Member of Parliament for Timmins
- In office June 1968 – March 1979
- Preceded by: Murdo Martin
- Succeeded by: riding dissolved

Personal details
- Born: 12 November 1923 Timmins, Ontario, Canada
- Died: 28 December 1996 (aged 73) Timmins, Ontario, Canada
- Party: Liberal
- Spouse(s): Georgette Clément (m. 1947)
- Profession: businessman, contractor, quantity surveyor

= Jean Roy (politician) =

Canadian politician

Jean Robert Roy (12 November 1923 – 28 December 1996) was a Liberal party member of the House of Commons of Canada. He was born in Timmins, Ontario and became a businessman, contractor and quantity surveyor by career.

Roy, a Franco-Ontarian, studied at Queen's University in Kingston, Ontario before working in accounting, then in the construction industry.
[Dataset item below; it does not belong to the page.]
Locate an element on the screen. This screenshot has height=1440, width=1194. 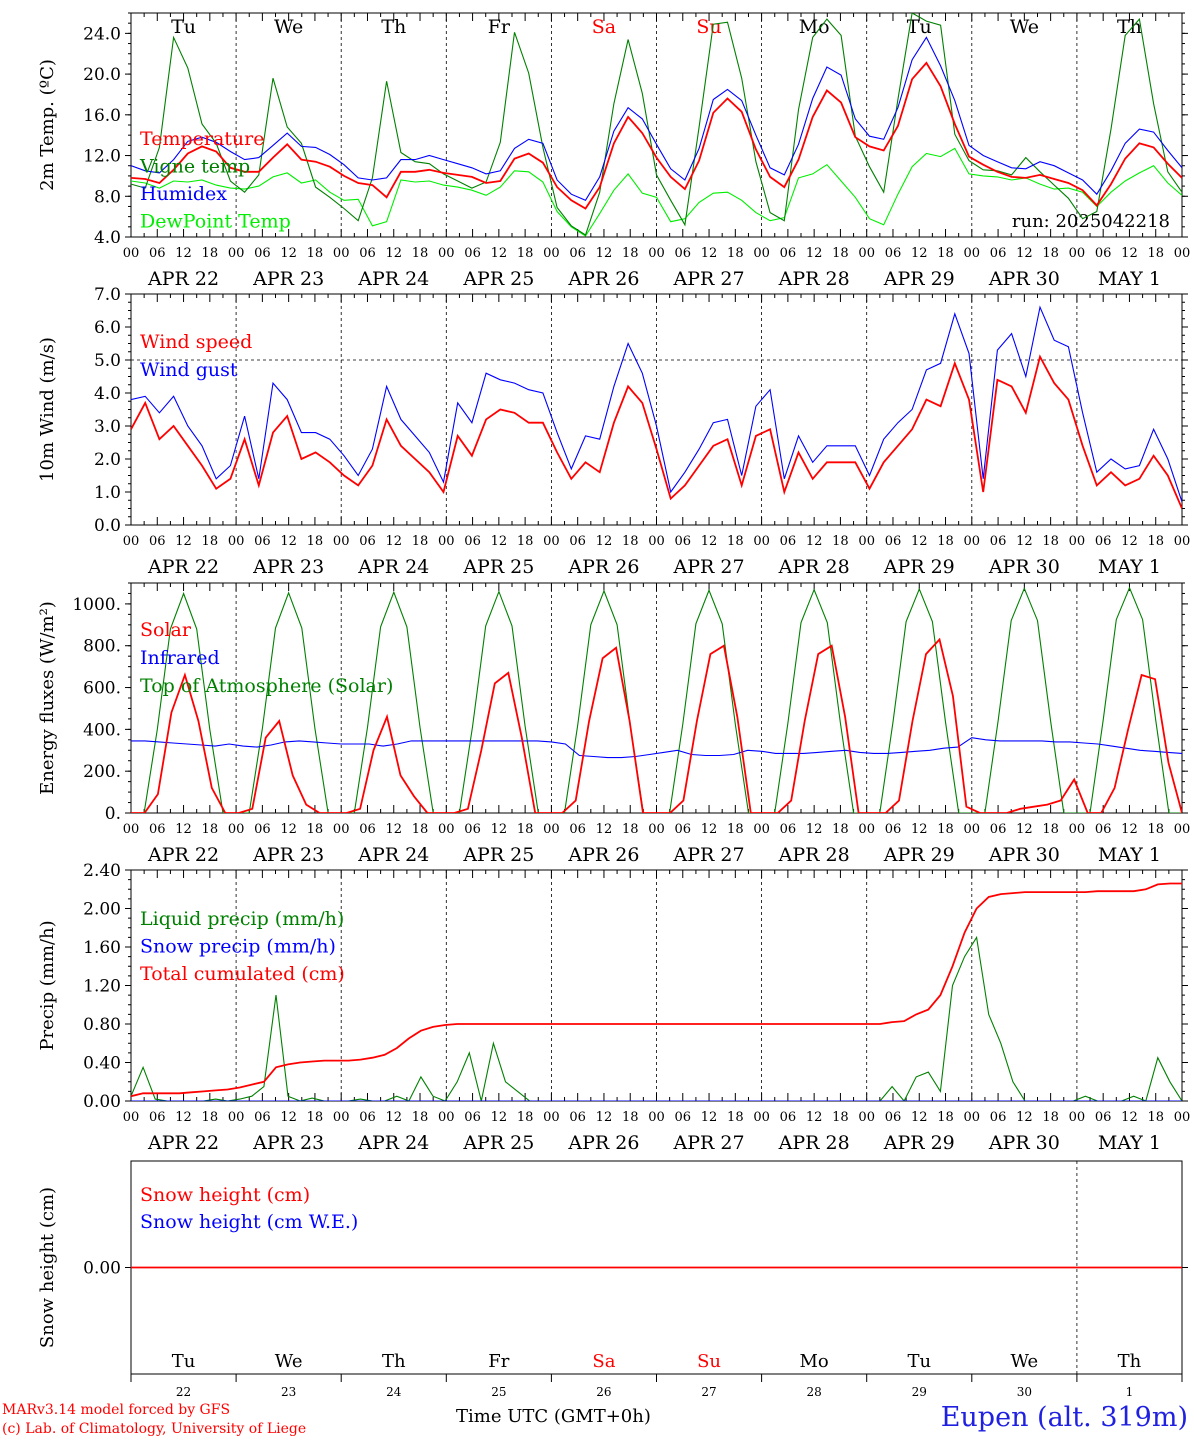
legend-entry: Solar is located at coordinates (166, 630).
He was first elected at the Timmins riding in the 1968 general election. Roy was re-elected there in the 1972 and 1974 federal elections, and after completing his term in the 30th Parliament he left federal politics due to reported health concerns.

During a House of Commons session during the 1970 October Crisis, Roy excoriated NDP members who opposed the proclamation of the War Measures Act in response to terrorist actions in Quebec. NDP member Harold Winch demanded that Roy retract an accusation that Winch's party's vote against the Act was tantamount to "support for the murderers".

Roy also opposed increases in Canadian content on television as his riding's only available television broadcasts at that time were from CBC Television and felt a reduction in the minimal American programming provided would be a "disservice".

After he left federal politics, he was President of the Standards Council of Canada and served on the International Joint Commission that deals with rivers and lakes on the border between Canada and the United States.

Roy died suddenly at his home in Timmins on 28 December 1996, leaving a daughter, a son and his wife Georgette Clément (m. 1947).